The move means that newly qualified drivers – who can only gain six points before being banned – could have their licences revoked if caught using their phone.

Drivers who are caught twice for the offence will automatically appear in court and face fines of up to £1,000 and at least a six-month driving ban.

In addition, the Government is to launch a THINK! campaign to tackle this issue, to make it socially unacceptable like drink driving or not wearing a seatbelt.

Secretary of State for Transport Chris Grayling said: “As technology develops, mobile phones are common place, but we need to take responsibility for our actions and as drink or drug driving has become socially unacceptable, so must using mobile phones at the wheel.

“It may seem harmless when you are replying to a text, answering a call or using an app, but the truth is your actions could kill and cause untold misery to others.”

The move has been greeted by the RAC, which last week published research showing that handheld mobile phone use while driving is now “at epidemic proportions”.

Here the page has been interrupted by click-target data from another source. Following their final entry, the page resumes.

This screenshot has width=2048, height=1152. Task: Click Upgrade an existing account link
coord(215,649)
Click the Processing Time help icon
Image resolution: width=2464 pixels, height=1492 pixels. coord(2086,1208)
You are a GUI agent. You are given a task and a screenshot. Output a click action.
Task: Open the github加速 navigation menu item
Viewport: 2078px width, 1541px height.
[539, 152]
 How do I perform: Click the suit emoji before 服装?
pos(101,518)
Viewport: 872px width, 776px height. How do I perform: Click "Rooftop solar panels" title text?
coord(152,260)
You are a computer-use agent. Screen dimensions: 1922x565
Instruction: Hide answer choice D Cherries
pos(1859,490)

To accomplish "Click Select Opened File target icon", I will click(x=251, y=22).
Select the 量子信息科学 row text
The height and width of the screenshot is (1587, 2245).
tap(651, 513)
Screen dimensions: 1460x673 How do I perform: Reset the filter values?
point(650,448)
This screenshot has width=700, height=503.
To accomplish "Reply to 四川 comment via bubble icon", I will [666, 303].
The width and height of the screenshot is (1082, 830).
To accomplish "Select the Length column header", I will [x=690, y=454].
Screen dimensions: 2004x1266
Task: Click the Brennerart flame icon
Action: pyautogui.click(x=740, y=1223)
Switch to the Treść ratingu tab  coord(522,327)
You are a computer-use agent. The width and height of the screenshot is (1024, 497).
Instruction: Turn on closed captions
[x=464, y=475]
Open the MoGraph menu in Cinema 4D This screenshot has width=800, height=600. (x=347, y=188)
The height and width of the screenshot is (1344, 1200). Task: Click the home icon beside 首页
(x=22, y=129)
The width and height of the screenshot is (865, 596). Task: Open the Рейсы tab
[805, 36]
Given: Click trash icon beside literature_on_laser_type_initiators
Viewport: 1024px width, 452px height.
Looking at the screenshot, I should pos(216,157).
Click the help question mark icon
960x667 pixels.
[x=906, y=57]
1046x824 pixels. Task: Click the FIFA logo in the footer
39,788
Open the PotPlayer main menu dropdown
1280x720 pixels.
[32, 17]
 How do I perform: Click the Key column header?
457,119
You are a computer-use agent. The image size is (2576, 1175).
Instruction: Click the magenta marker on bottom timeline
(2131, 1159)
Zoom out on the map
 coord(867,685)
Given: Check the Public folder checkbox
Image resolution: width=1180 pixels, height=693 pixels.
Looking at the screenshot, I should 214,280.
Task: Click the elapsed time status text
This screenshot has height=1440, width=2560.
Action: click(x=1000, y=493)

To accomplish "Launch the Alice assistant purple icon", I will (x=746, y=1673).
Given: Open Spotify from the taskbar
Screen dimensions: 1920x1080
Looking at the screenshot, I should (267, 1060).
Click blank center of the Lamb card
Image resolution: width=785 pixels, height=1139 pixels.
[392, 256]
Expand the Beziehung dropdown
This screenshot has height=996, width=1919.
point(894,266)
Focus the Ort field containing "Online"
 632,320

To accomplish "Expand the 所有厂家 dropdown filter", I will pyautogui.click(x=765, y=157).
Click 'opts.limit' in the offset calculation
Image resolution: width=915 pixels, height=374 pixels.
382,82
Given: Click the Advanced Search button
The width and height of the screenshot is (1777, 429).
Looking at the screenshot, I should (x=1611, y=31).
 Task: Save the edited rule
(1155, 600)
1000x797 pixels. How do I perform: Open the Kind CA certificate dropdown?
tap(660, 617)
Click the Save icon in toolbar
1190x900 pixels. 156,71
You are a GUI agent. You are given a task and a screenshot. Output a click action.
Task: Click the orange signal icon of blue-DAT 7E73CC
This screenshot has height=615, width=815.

Road safety spokesman Pete Williams said: “The Government’s swift action to the findings in the RAC Report on Motoring shows they understand just how dangerous it can be to use a handheld mobile phone at the wheel. Increasing the fine from £100 to £200 and doubling the penalty points from three to six will help to deter people from doing it in the first place.

“However, it is just as important that laws are seen to be enforced, and the decline in the numbers of dedicated road traffic police has only heightened the feeling that those who use a handheld phone while driving simply get away with it.”